Kairasuu Federation, an affiliate of ChildFund, on 8 January 2013 held a daylong open community field health talks in Mamuda village, Kombo South district, West Coast Region.
Adama Sanneh, programme development officer, said the activity was conducted to boost the fight against tuberculosis, malaria and HIV/AIDS. .
The activity, according to Mr Sanneh, was funded by Kairasuu Federation to fight against TB, Malaria and HIV/AIDS in partnership with the Ministry of Health and Social Welfare.
The activity was geared towards reducing the morbidity and mortality caused by TB, malaria and HIV/AIDS in The Gambia through community sensitization campaigns and outreach activities in the targeted areas of operation.
"This programme is conducted every three months as part of the programmes implementation plan of Kairasuu," Mr Sanneh added.
The prizes given to winners included plastic buckets, plastic plates, plastic pans, market baskets, kettles and a lot of other items worth thousands of dalasis.
One of the lead resource persons, Wurry Jallow, a Community Health nurse postes at Tujereng, described malaria as a life-threatening disease caused by the plasmodium parasite spread by the female anopheles mosquito in humans.
According to Mrs Jallow, statistics have shown that malaria kills one million people each year of which 90% are from Africa, and those at high risk are children under-five and pregnant women.
She noted that malaria signs and symptoms develop between 7 and 21 days after a bite by the female anopheles mosquito, which carries the parasite.
"It is through a blood test that it can be confirmed that this particular patient is suffering from malaria, and the treatment prescribed by the health personnel must be followed correctly," she said.
While commenting on the protection and prevention from contracting HIV and the VTC in all the health facilities, Mrs Jallow also advised the community to rush to the nearest hospital whenever they suspect severe coughing, for investigations and prompt treatment of TB.

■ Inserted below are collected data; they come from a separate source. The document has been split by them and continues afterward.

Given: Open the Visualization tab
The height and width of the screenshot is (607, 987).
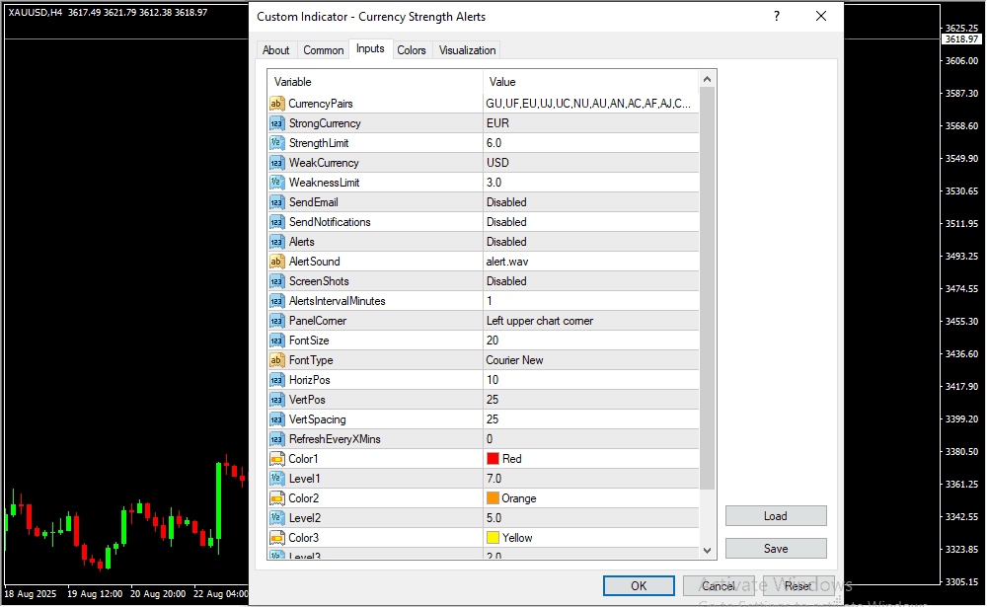Looking at the screenshot, I should pyautogui.click(x=468, y=50).
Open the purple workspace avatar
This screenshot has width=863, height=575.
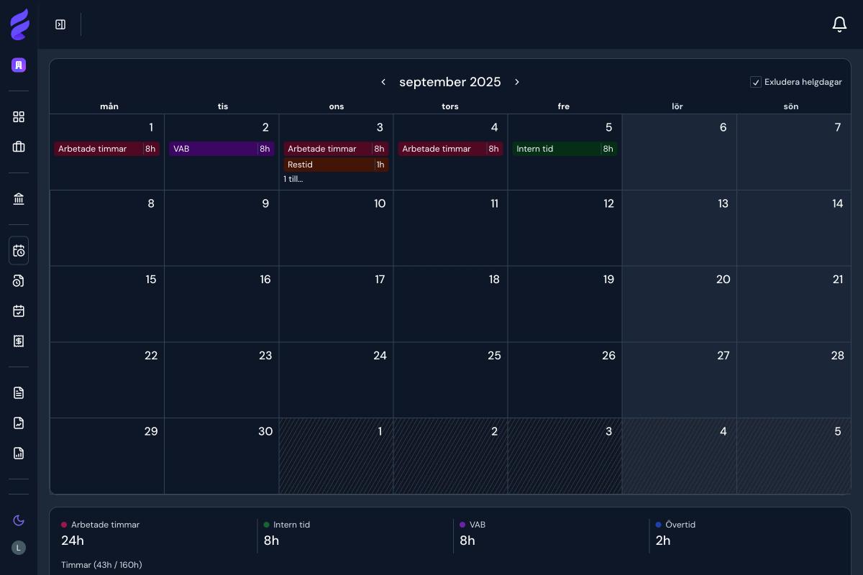[x=19, y=65]
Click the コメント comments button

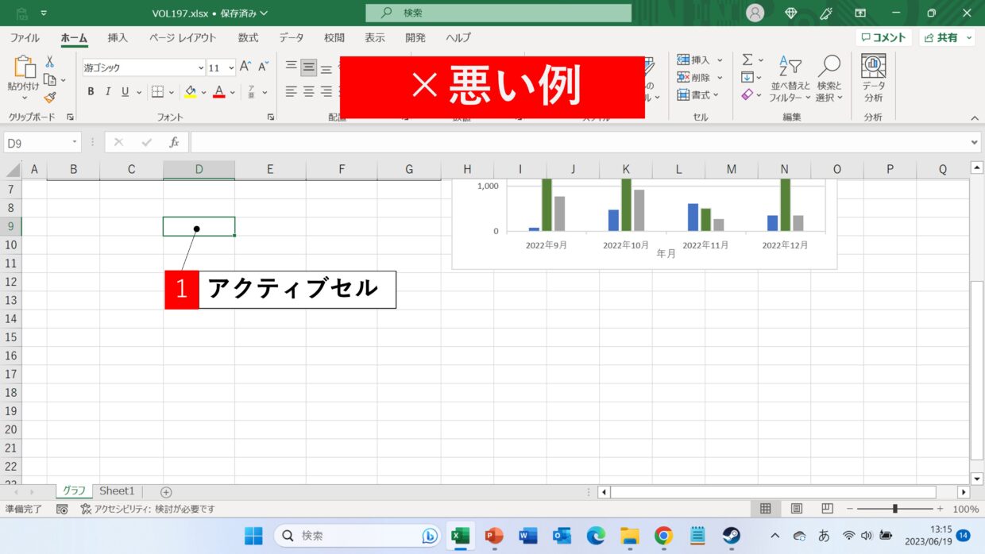point(883,37)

The sensitization has been very effective as growing number of people are becoming aware of the signs and symptoms of TB, noted the community health nurse.
Mrs Jallow said people should report to the nearest clinic when they suspect themselves of having or seeing these signs and systems, for immediate testing and diagnosis.
Speaking to one of the participants, Malissa Mendy, who won herself a plastic pan and a kettle during the question-and-answer session, urged her colleagues to serve as goodwill ambassadors to disseminate the information and knowledge gained from the campaign to others in the community.
She used the opportunity to commend Kairasuu for what she described as a vital and useful meeting.